### Problem requirements:
Leave out every picture and set down, exactly, the lines below from the one holding "Task: Toggle camera view icon in viewport" up to and including the one holding "Task: Click the Services info tooltip icon".

### Recorded data:
■ ■ ■ ■
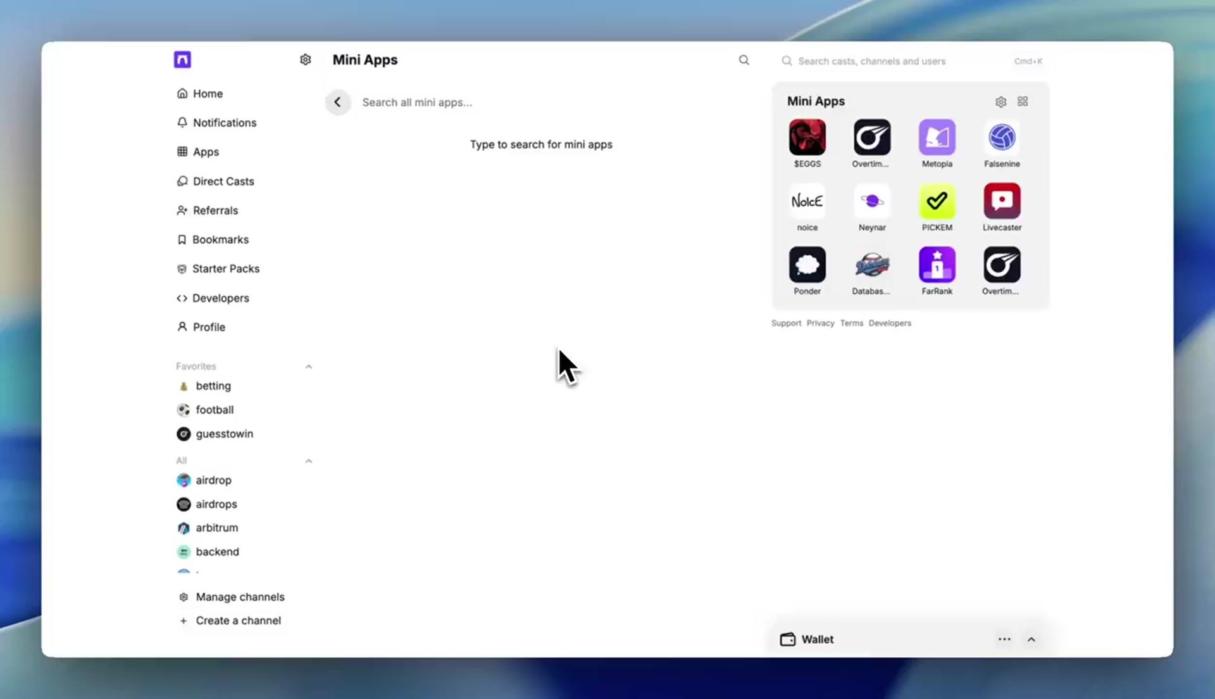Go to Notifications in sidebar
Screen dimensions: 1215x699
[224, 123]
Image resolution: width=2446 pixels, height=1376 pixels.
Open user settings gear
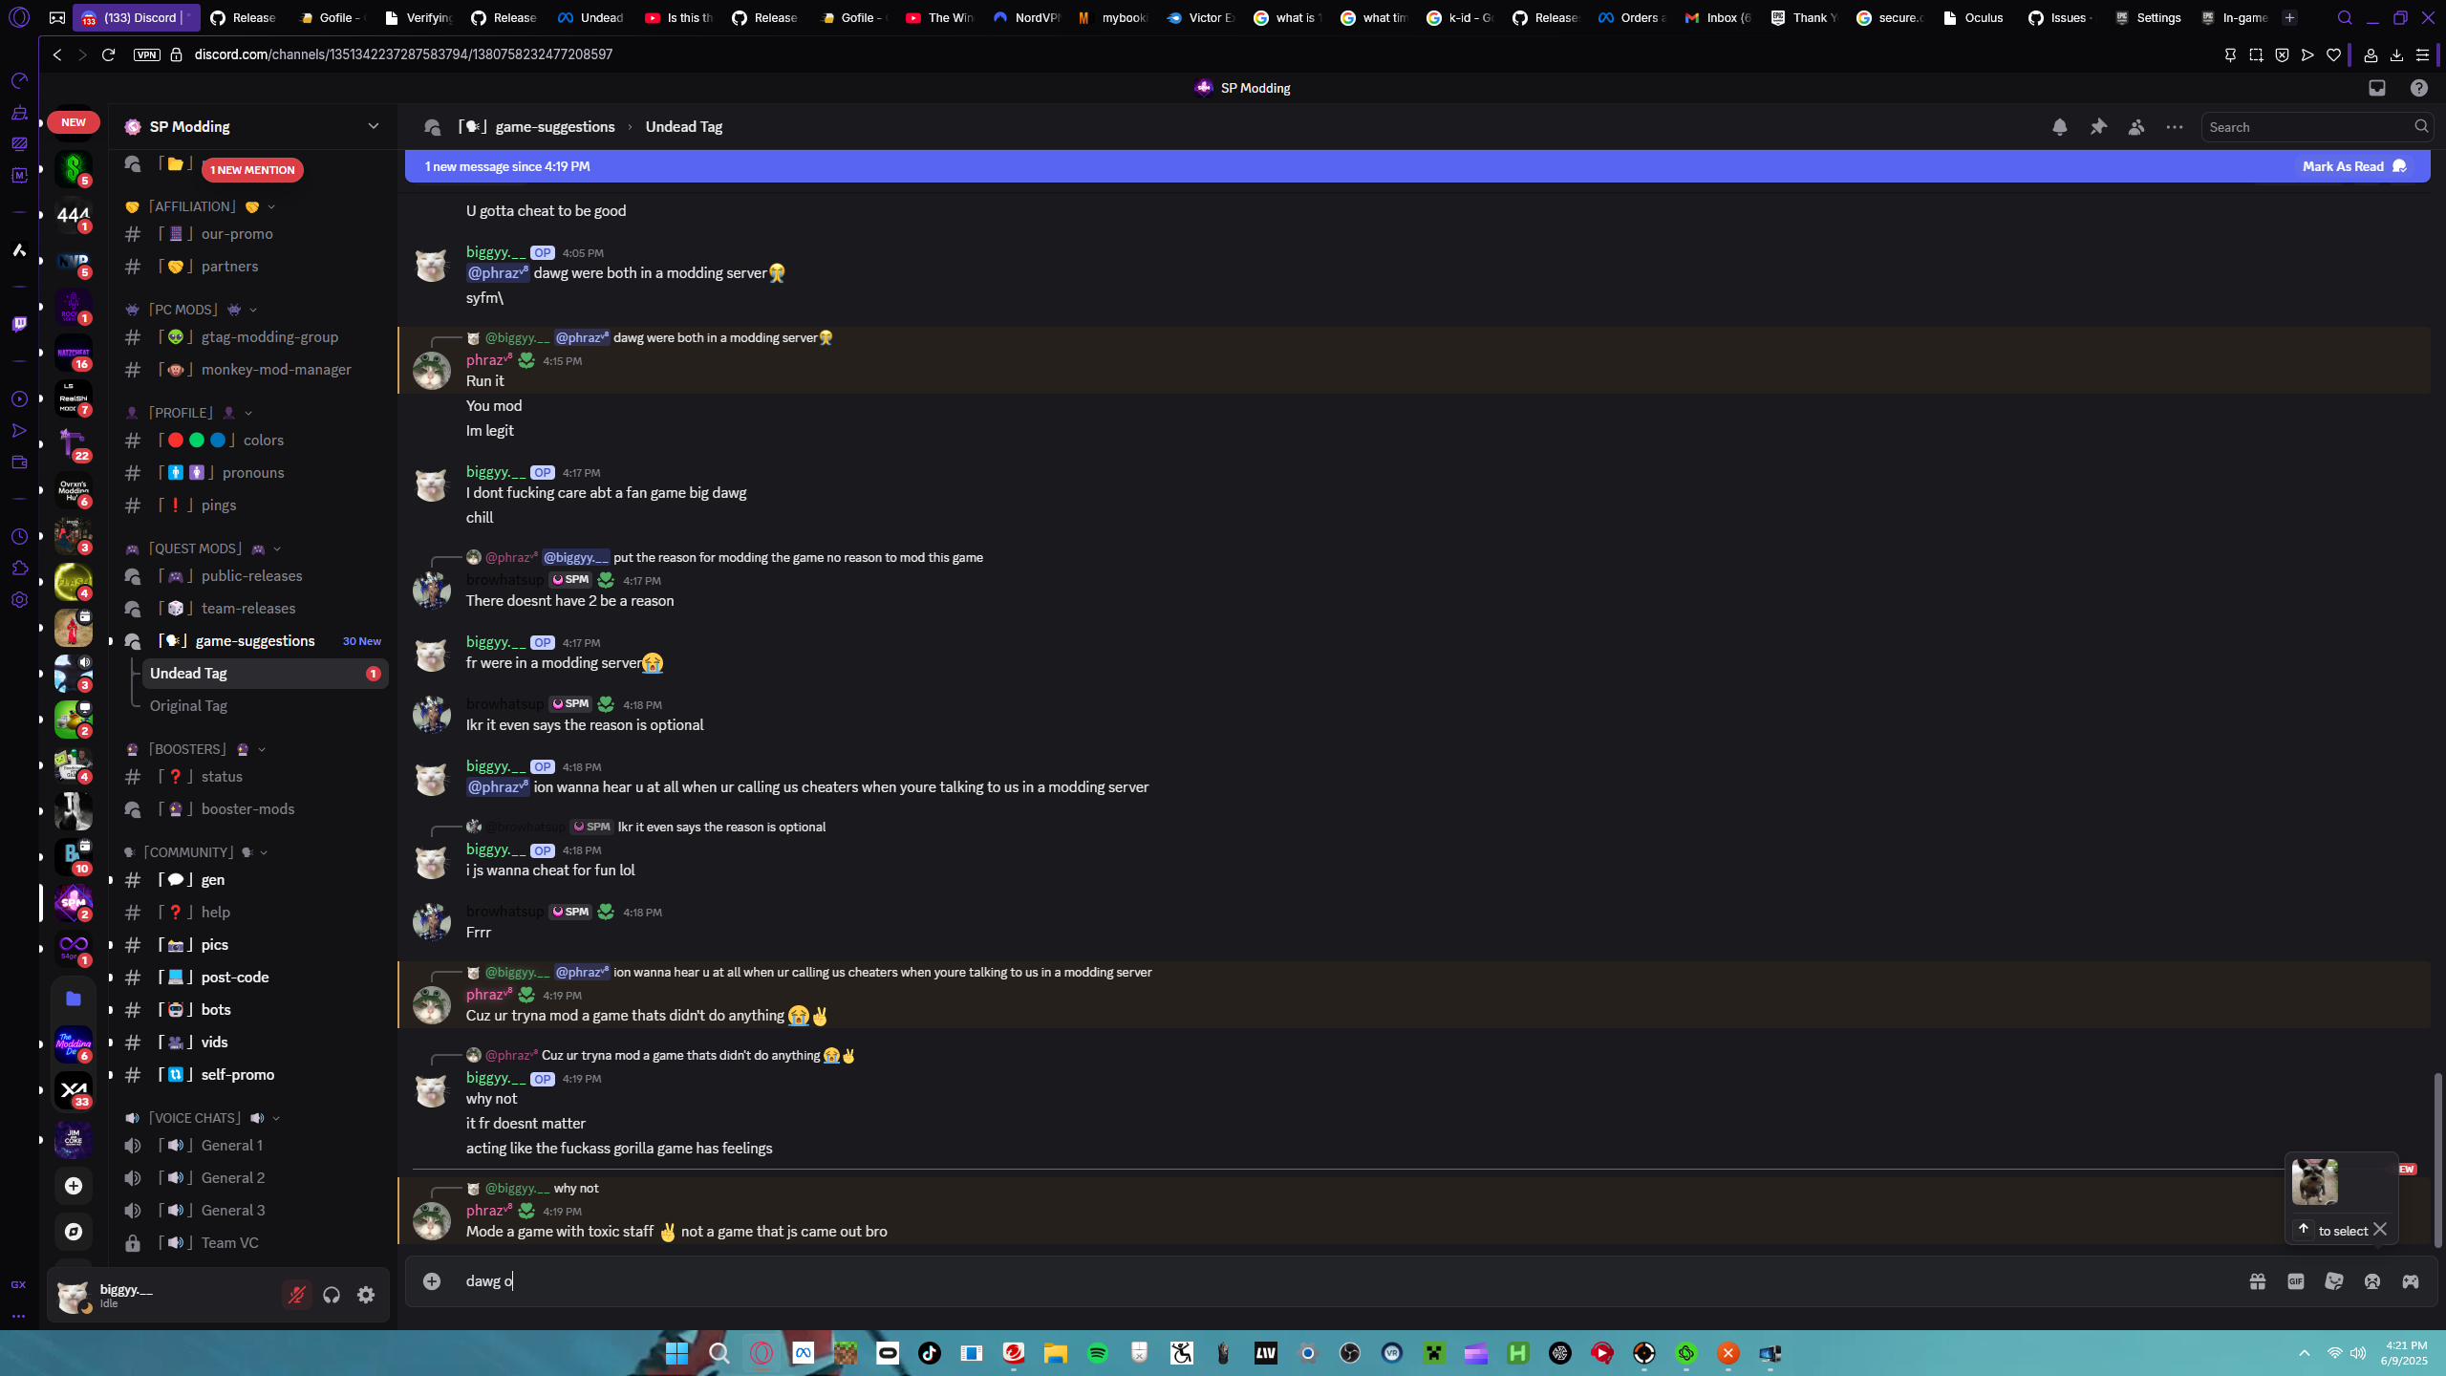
■ ■ ■ ■
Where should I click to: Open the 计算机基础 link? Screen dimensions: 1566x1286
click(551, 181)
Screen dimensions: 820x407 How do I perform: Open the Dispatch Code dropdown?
■ ■ ■ ■
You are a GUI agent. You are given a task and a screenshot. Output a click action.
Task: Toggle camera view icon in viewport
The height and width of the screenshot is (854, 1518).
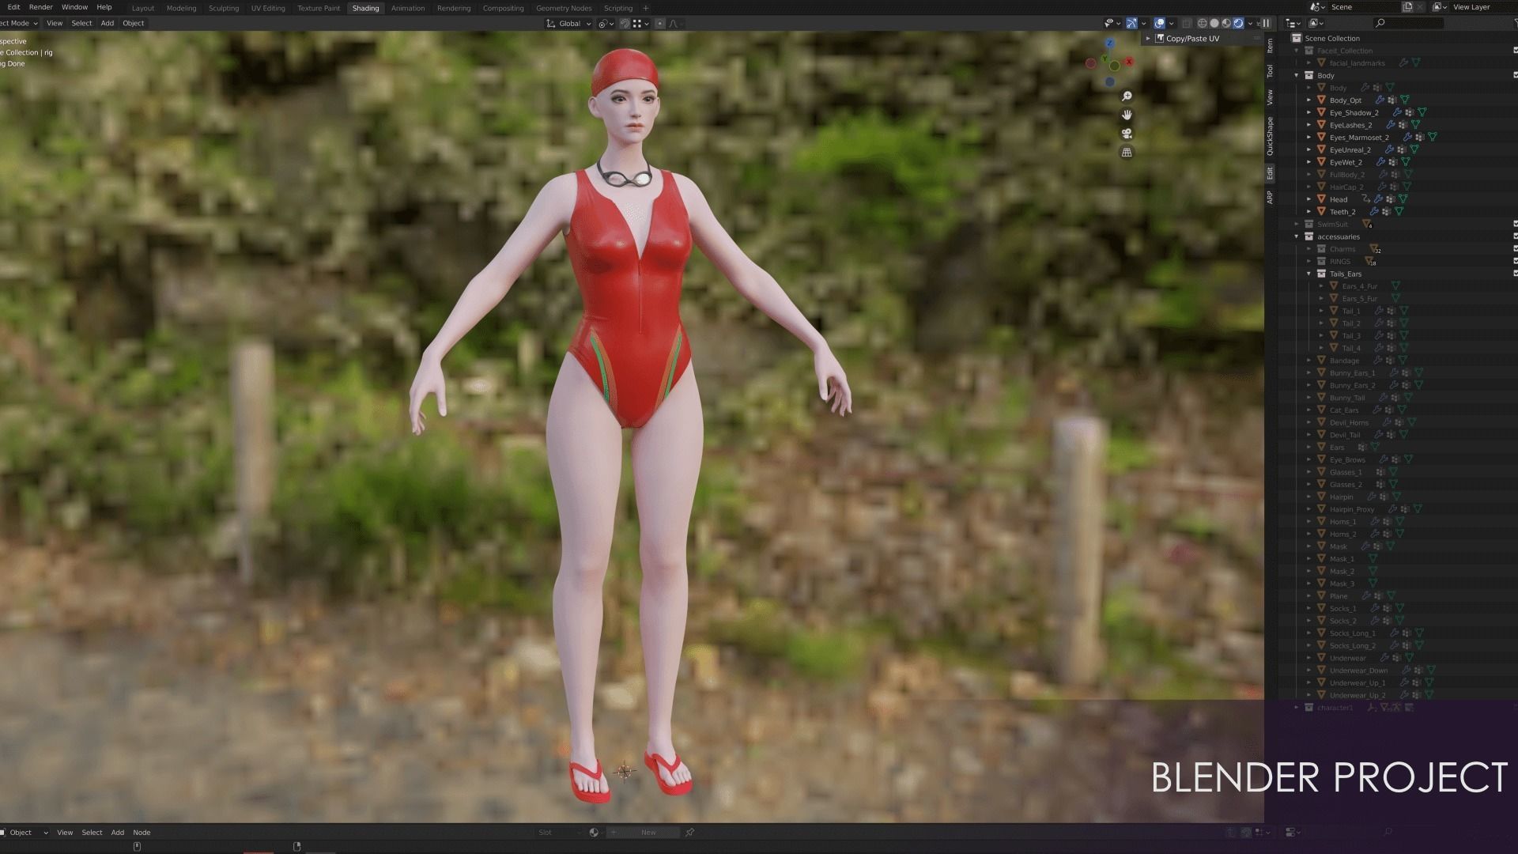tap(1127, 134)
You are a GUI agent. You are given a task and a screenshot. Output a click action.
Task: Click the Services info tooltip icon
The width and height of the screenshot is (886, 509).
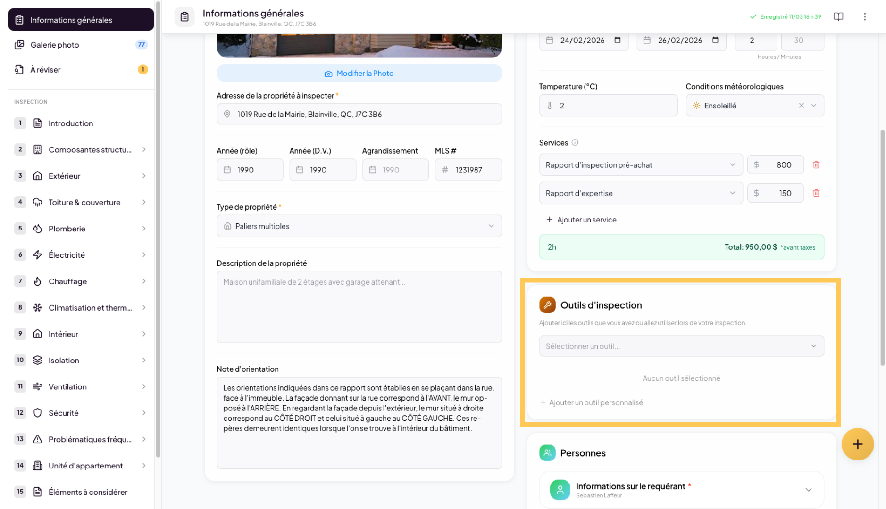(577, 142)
■ ■ ■ ■
### Task result:
Task: Toggle camera view icon in viewport
The height and width of the screenshot is (854, 1518).
tap(1127, 134)
You are a GUI agent. You are given a task and a screenshot. Output a click action.
Task: Click the Services info tooltip icon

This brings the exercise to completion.